**Document text**
++++++++++
It's the 'having the will to do it until they do it just as well' that tends to be lacking, and it's a lot of what Awesome Teacher was talking about.
Some things do get it worse than others. A lot of the fine arts, or illustration, people see the learning curve more than they do with photography, jewelry stuff, the costume stuff I actually formally studied, etc.
That really does make a big difference, because many can't really tell the difference between the costume their cousin made for their kids from a commercial pattern for Halloween and the masquerade gala outfit somebody made from scratch, etc. other than 'it's fancier', and there's this assumption that with fancier materials, Cousin Jane could do the same thing just as easily, when it's just not at all the case. Cousin Jane absolutely could do it! ...if Cousin Jane learned the skills required to actually do it.
While I agree re: tell them to hire the other guy, or that sometimes that is a necessary lifeline it's handy to have, it isn't always that easy.
++++++++++
**Record set**

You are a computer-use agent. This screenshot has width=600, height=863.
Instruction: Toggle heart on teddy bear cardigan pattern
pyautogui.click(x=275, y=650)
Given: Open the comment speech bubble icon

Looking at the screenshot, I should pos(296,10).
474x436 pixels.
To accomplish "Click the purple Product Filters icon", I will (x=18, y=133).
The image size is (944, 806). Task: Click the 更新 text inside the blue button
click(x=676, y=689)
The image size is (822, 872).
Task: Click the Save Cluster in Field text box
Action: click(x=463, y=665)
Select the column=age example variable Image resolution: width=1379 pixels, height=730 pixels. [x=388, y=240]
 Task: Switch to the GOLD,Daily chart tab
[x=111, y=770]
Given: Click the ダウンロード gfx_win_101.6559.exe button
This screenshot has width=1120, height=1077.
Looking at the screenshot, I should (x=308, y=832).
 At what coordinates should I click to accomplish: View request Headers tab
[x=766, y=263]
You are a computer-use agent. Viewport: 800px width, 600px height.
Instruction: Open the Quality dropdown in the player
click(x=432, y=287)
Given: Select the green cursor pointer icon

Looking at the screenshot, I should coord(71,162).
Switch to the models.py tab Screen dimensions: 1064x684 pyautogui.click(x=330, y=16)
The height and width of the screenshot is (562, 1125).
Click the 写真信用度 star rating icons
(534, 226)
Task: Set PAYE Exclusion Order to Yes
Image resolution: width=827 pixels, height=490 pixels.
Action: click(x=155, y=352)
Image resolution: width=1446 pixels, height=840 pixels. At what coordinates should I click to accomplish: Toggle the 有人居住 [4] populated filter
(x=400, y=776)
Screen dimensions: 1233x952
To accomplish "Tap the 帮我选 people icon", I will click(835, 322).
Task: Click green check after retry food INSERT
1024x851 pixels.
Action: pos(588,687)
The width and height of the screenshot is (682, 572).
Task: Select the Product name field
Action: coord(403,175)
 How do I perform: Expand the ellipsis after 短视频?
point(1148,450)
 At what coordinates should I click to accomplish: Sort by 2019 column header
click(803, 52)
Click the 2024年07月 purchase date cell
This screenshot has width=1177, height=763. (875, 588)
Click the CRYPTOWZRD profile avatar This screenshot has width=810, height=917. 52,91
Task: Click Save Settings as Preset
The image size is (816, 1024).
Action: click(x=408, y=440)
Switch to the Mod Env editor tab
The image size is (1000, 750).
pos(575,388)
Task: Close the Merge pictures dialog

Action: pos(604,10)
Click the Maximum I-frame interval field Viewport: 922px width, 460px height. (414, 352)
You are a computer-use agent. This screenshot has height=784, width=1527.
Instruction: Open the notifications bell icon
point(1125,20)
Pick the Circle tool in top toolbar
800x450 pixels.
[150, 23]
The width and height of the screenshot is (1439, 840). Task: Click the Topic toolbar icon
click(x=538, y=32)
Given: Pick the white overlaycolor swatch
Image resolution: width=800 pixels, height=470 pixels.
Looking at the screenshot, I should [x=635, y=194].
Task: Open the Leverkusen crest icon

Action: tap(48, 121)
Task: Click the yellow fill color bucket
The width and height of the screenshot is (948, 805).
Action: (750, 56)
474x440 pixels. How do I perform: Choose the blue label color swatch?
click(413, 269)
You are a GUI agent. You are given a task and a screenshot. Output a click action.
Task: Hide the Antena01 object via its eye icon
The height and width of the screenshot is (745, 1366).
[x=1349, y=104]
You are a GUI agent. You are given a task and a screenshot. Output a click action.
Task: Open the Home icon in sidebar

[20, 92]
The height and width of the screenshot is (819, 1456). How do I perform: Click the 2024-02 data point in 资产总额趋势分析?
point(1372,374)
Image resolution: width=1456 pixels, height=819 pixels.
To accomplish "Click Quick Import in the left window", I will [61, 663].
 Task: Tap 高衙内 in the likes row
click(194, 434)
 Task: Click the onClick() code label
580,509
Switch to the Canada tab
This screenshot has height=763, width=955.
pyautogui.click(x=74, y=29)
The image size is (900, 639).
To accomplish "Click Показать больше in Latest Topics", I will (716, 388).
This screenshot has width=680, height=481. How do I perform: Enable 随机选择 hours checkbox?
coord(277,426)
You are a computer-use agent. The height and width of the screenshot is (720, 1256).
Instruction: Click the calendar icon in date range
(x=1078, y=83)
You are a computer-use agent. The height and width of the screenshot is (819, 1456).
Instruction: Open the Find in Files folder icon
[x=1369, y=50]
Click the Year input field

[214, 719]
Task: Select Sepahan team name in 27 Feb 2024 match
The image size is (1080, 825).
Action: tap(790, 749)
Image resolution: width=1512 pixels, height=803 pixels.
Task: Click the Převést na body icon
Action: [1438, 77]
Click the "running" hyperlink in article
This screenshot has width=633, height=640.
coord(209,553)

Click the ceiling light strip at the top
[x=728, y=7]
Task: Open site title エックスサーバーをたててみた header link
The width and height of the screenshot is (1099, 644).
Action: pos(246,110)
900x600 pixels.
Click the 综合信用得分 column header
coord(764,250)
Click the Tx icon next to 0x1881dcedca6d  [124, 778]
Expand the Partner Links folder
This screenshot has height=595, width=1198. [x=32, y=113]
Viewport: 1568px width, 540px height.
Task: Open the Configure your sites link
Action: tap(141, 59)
++++++++++
**The task**
In the text on learning craft skills, which craft does the writer say they formally studied?

**Exercise response**
Costume making.